GEUS-Glaciology-and-Climate / pypromice

Process AWS data from L0 (raw logger) through Lx (end user)
https://pypromice.readthedocs.io
GNU General Public License v2.0
12 stars 4 forks source link

Percentile qc - test #162

Open RasmusBahbah opened 11 months ago

patrickjwright commented 10 months ago

@RasmusBahbah I left a few comments, mostly minor. Overall, I am curious what kind of testing and plotting was done to determine both the limit thresholds (the values in var_threshold), as well as the percentiles to use as baselines for applying the limits (i.e. 0.005 and 0.995).

I remember in our initial testing, we were certainly finding many outliers that could be removed with the percentiles check, but we were also finding instances where good data would be removed. I assume there is no tolerance for removing any good data from the historical dataset, so were you able to do enough testing for each station to determine that the limits in this PR are conservative enough to preserve all good data?

Was air temp the only variable that uses seasonal distributions? All other variables use the full dataset to calculate percentiles?

Due to my limited time for this review, I would also highly encourage you get a review from @PennyHow as well. Great that this is being pushed forward!

RasmusBahbah commented 10 months ago

Thanks for your feedback, @patrickjwright, much appreciated. @ladsmund and I will do some testing of the QC on the pipeline, to determine if we are removing any good data, and tweak the percentiles and thresholds accordingly.

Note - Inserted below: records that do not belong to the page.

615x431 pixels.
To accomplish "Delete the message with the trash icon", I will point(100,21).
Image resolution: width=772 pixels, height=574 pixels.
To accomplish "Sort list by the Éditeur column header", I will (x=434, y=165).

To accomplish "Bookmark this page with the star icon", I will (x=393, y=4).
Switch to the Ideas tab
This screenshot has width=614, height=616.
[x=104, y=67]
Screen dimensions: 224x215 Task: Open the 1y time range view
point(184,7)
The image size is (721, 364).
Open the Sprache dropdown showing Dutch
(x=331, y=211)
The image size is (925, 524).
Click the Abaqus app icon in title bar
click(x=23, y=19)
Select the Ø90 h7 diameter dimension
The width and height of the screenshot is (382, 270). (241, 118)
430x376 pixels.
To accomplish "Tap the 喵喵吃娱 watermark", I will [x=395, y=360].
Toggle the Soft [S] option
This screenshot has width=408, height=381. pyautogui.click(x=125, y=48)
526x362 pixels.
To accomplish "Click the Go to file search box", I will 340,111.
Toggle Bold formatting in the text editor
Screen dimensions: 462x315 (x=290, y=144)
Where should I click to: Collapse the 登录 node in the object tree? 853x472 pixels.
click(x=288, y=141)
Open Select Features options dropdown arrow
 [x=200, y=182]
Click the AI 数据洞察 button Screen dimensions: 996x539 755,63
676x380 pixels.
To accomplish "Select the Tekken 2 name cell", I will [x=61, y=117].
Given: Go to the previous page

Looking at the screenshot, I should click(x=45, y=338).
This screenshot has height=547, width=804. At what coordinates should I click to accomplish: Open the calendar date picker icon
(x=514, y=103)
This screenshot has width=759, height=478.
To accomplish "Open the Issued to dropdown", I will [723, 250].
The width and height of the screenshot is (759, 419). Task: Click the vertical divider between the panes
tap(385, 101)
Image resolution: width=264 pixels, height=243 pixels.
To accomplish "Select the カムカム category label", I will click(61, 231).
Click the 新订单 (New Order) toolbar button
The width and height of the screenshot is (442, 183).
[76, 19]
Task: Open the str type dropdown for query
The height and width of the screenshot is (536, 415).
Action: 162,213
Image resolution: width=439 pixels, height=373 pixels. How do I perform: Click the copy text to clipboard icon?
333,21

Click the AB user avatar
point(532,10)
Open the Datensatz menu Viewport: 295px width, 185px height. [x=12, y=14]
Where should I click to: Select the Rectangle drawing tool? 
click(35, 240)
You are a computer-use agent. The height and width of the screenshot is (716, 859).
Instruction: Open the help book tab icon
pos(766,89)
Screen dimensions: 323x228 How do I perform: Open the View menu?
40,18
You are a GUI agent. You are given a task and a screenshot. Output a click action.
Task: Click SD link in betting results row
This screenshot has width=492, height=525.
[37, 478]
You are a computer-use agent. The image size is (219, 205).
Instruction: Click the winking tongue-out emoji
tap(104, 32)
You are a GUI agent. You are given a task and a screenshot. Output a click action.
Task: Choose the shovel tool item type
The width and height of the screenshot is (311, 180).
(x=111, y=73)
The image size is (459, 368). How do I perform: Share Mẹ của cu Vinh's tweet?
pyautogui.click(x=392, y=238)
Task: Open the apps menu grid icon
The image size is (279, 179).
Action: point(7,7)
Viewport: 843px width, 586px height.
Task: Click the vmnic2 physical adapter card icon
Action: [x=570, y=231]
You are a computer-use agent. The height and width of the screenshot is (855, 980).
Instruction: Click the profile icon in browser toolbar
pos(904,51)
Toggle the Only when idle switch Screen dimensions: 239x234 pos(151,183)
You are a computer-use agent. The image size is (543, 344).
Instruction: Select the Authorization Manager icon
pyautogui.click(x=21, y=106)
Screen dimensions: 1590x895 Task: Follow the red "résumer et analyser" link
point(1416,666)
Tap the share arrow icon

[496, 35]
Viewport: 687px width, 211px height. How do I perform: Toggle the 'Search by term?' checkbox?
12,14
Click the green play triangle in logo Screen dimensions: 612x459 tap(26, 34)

And yes, airtemp is the only variable with seasonal percentiles, and the other variables use the whole time-series. It will be engaging in a future update to test if monthly percentiles or another conf. could improve the QC. Maybe also use it on the other variables.

I really appreciate your time on this! @ladsmund and I will make some improvements on the structure, the staticQC, and how to test it. After that, we will definitely include @PennyHow for the final review.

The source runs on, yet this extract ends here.